PROBLEMA PROPOSTO: Riproduci fedelmente il passo del testo assegnato che inizia con "Dunque, senza abbagli" e prosegue fino a "parlamentari e repubblicani.".
____ TESTO ASSEGNATO
Dunque, senza abbagli e concessioni alla comune vulgata democratica, ‘Inflazione dello stato’ definisce il significato della funzione storica dello stato citando a supporto Engels, Marx e infine Lenin: ‘Il mondo capitalistico offre, invece, la decisa ininterrotta concentrazione su estensioni immense delle unità statali, e la dominazione sempre più totale delle grandi sulle piccole. Questo processo è del tutto parallelo all’aumento di ingerenza della macchina statale in tutte le fasi della vita delle popolazioni cui sovrasta, al diffondersi di tale influenza dal campo politico, di polizia, giuridico, sempre più esplicitamente e soffocatamente a quello sociale, economico e fisico. Già in Stato e Rivoluzione (Cap. II Par. 2) Lenin dà di tale processo interno una decisiva analisi riferita a tutti i paesi d’Europa e di America, e soprattutto ai più parlamentari e repubblicani.
«In particolare l’imperialismo, epoca del capitale bancario, epoca dei giganteschi monopoli capitalistici, mostra lo straordinario rafforzarsi della ‘macchina dello Stato’ e la inaudita crescenza del suo apparato amministrativo e militare, in seguito al rafforzarsi della repressione contro il proletariato, tanto nei paesi monarchici che nei più liberi paesi repubblicani».
Parole scritte nel 1917′.
________
____ MATERIALE FORNITO
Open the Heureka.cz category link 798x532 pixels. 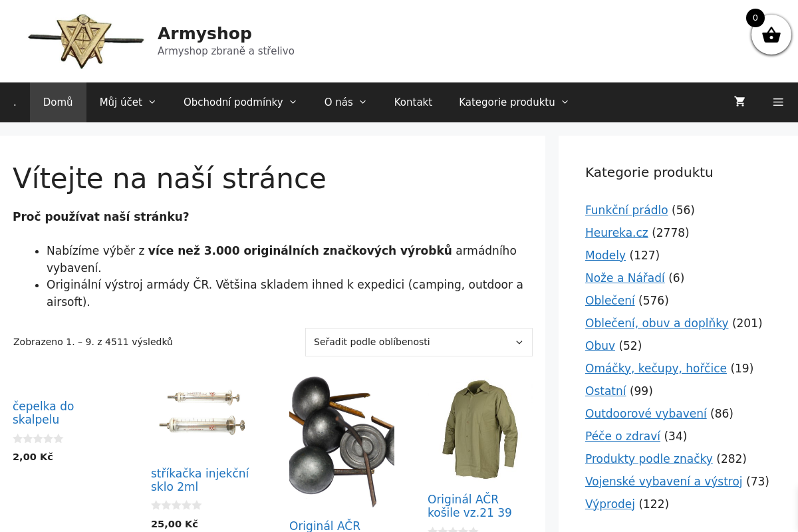[616, 233]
________
SOLUZIONE DEL PROBLEMA:
Dunque, senza abbagli e concessioni alla comune vulgata democratica, ‘Inflazione dello stato’ definisce il significato della funzione storica dello stato citando a supporto Engels, Marx e infine Lenin: ‘Il mondo capitalistico offre, invece, la decisa ininterrotta concentrazione su estensioni immense delle unità statali, e la dominazione sempre più totale delle grandi sulle piccole. Questo processo è del tutto parallelo all’aumento di ingerenza della macchina statale in tutte le fasi della vita delle popolazioni cui sovrasta, al diffondersi di tale influenza dal campo politico, di polizia, giuridico, sempre più esplicitamente e soffocatamente a quello sociale, economico e fisico. Già in Stato e Rivoluzione (Cap. II Par. 2) Lenin dà di tale processo interno una decisiva analisi riferita a tutti i paesi d’Europa e di America, e soprattutto ai più parlamentari e repubblicani.